Com’è noto, l’ispirato poema del Genesi riferisce che Dio, creata la coppia umana, dette loro la missione di avere figli, di custodire e lavorare il meraviglioso ambiente in cui si ritrovavano, conferendo loro il primato su tutte le altre creature. Dio, però, aggiunse alla coppia un monito: di non pretendere la scienza suprema di determinare loro ciò che è bene e ciò che è male, perché questa pretesa li avrebbe fatti decadere.

Il libro del Genesi però racconta che proprio Eva si lasciò affascinare da questa ambizione e fu proprio lei a violare per prima il monito divino trascinando anche il marito nel suo errore.

Non so quale argomento Sant’Ildegarda adducesse a discolpa di Eva. Io immagino che la Santa abbia sottolineato l’entusiasmo con cui Adamo scoprì Eva e che la sua naturale passione abbia indotto Eva a sopravalutare il suo desiderio e giudizio.
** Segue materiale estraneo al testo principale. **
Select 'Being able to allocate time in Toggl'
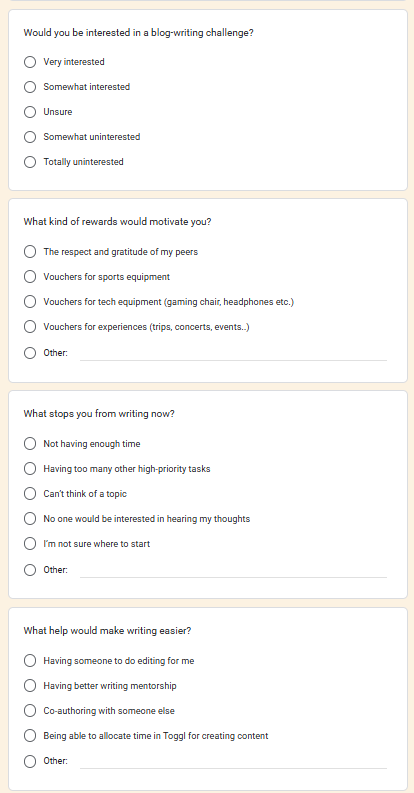The width and height of the screenshot is (414, 793). tap(30, 736)
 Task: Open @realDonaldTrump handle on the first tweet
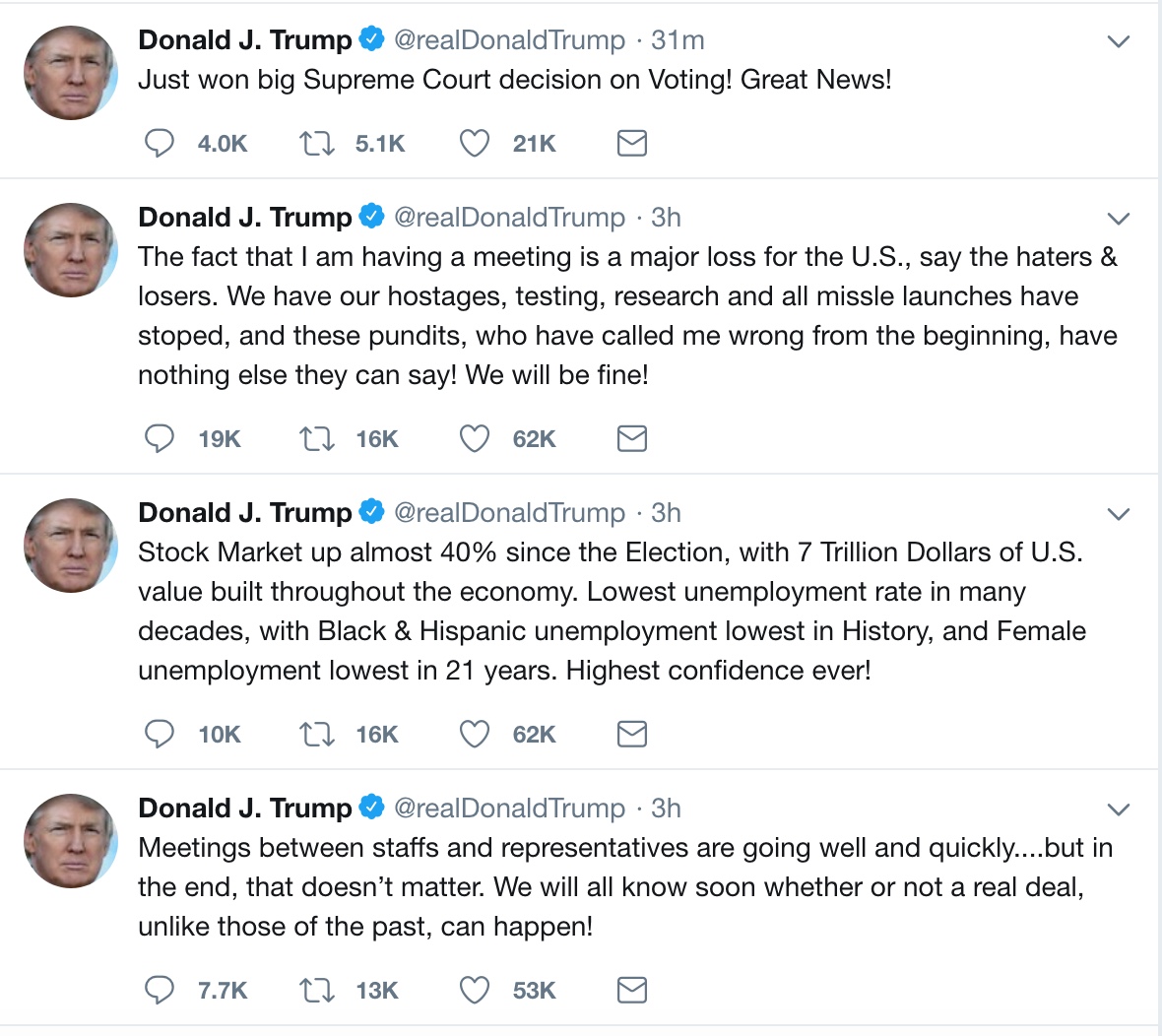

Tuttavia la lettera del Genesi non consente un’inversione del racconto biblico.

Può anche darsi che Sant’Ildegarda abbia fatto una trasposizione tra la condizione della donna nel suo tempo e quella del tempo primigenio dell’umanità.

Il fatto che Sant’Ildegarda sia tra le quattro donne proclamate “dottore della Chiesa” non cambia i termini della questione. Il motivo per cui riferisco questo quadro del paradiso terrestre è il seguente: né la santità personale, né l’eminenza speciale della dottrina del santo, lo rendono immune da errore nell’insegnare.

Questa immunità è promessa solo alla professione di fede della Chiesa sotto la garanzia del Capo, Pietro, a certe condizioni molto strette, sicché i pronunciamenti infallibili dello stesso Capo della Chiesa sono rarissimi.